Et l’Agora, où tant de bouches glorieuses s’étaient ouvertes pour laisser tomber les flots de l’immortelle éloquence !… Et la palestre, où plus tard, mes membres assouplis me gagneraient peut-être, à moi aussi, une couronne, où je sentirais se poser sur mon front ce rameau d’olivier plus précieux aux fils de la Grèce qu’un diadème de pierreries… Et le Lycée, les Portiques, réservés aux sages, et le peuple innombrable des statues, les hermès souriants, les Hercules déifies, les guerriers, les orateurs, tous ceux qui ont fait ma patrie si grande… Et encore la joie de me mêler à la foule, de vivre de son intense vie, moi le pauvre petit rat des champs, qui n’avais jamais, les dieux me pardonnent !… parlé à plus de huit ou neuf étrangers dans ma courte existence !…

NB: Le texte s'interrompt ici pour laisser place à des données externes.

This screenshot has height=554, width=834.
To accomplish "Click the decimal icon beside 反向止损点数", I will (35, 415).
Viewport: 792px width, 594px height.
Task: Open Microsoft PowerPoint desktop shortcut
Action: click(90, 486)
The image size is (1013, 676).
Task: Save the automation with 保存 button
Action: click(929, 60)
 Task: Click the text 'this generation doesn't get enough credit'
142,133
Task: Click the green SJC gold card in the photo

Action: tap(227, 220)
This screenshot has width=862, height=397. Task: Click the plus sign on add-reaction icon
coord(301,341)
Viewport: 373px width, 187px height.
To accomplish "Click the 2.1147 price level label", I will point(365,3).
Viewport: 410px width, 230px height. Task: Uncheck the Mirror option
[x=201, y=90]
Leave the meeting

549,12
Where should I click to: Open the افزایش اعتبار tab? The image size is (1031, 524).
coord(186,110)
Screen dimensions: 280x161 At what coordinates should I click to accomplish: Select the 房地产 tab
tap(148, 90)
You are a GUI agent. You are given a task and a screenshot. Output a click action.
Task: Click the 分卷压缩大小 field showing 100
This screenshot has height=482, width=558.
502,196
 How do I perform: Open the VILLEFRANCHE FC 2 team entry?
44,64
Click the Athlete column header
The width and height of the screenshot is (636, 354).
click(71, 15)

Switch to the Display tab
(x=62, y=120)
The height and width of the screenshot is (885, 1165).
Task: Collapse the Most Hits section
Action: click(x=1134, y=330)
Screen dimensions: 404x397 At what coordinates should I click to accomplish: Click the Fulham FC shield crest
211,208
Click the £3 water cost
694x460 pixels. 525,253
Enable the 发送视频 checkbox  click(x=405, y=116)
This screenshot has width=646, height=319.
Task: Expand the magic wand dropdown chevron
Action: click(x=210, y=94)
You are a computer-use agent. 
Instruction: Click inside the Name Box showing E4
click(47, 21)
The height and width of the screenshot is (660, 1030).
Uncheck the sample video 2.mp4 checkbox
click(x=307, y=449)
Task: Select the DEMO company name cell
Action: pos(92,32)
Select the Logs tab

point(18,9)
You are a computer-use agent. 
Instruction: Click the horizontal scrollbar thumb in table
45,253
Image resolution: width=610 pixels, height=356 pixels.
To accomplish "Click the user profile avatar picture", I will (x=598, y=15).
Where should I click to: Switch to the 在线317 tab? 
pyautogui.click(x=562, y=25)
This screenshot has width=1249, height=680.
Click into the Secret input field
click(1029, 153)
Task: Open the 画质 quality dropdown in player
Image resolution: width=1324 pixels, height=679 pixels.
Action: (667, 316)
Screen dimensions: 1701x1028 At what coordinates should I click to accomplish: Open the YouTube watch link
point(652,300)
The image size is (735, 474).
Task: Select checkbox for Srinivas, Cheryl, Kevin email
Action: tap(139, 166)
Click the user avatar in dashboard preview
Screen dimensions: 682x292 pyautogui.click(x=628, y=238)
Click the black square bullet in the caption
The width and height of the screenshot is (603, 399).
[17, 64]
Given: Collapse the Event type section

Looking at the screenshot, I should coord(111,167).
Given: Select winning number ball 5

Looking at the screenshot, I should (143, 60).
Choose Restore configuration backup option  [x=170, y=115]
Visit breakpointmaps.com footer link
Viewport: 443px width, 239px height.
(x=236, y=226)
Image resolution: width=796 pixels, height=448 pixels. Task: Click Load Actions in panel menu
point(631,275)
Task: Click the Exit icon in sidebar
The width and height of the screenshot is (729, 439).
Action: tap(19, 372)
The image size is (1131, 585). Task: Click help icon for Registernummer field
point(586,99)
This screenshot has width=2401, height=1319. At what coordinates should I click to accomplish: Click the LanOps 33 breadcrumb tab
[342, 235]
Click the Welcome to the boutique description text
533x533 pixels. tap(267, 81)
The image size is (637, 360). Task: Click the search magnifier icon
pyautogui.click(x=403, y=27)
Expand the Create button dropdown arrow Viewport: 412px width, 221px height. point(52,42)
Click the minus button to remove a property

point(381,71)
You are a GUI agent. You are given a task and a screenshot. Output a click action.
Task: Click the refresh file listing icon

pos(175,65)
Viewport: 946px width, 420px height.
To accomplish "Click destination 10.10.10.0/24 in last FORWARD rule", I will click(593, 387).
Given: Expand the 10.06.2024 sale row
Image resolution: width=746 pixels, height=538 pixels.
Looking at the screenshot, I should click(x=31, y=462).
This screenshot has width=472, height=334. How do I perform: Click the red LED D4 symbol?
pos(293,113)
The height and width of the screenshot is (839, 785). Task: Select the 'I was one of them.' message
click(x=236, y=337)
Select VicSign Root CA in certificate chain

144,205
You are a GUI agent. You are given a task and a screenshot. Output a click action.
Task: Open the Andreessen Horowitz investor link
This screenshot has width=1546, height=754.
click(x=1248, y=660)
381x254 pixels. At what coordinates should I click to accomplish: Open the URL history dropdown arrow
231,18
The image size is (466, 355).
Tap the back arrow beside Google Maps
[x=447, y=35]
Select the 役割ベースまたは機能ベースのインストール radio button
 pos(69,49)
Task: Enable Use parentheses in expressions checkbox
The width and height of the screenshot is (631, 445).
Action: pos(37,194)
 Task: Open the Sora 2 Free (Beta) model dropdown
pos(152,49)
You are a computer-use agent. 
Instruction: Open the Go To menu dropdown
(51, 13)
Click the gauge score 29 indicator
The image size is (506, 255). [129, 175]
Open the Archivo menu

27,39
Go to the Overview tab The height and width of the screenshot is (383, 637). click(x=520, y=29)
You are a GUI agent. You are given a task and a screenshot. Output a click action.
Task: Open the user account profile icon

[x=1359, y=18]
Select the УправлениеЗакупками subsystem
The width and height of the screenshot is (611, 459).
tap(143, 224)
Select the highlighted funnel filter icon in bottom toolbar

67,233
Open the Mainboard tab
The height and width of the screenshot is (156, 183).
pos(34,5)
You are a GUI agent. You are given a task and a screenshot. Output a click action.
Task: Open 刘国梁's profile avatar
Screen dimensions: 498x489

Enfin mes dix ans sonnèrent. C’était l’époque où mes parents avaient résolu de se séparer de moi. Après bien des irrésolutions et des recherches, Nicias avait décidé de me placer chez Lysis, maître d’une école célèbre. Mais la plus grande difficulté était de savoir en quel lieu on m’installerait pour vivre, en dehors de l’école, que je devais fréquenter seulement aux heures de classe. Voulant être certain de la moralité et de la bienveillance de ceux qui me recevraient sous leur toit, mon père était resté longtemps indécis. Le grand-père se rendit avec lui à Athènes. Ils consultèrent leurs amis, s’informèrent avec soin, et enfin eurent le bonheur d’être adressés à une famille modeste, habitant presque à la porte de l’école de Lysis, où je serais reçu avec joie, où mon jeune cœur ne trouverait que soins maternels et bons exemples.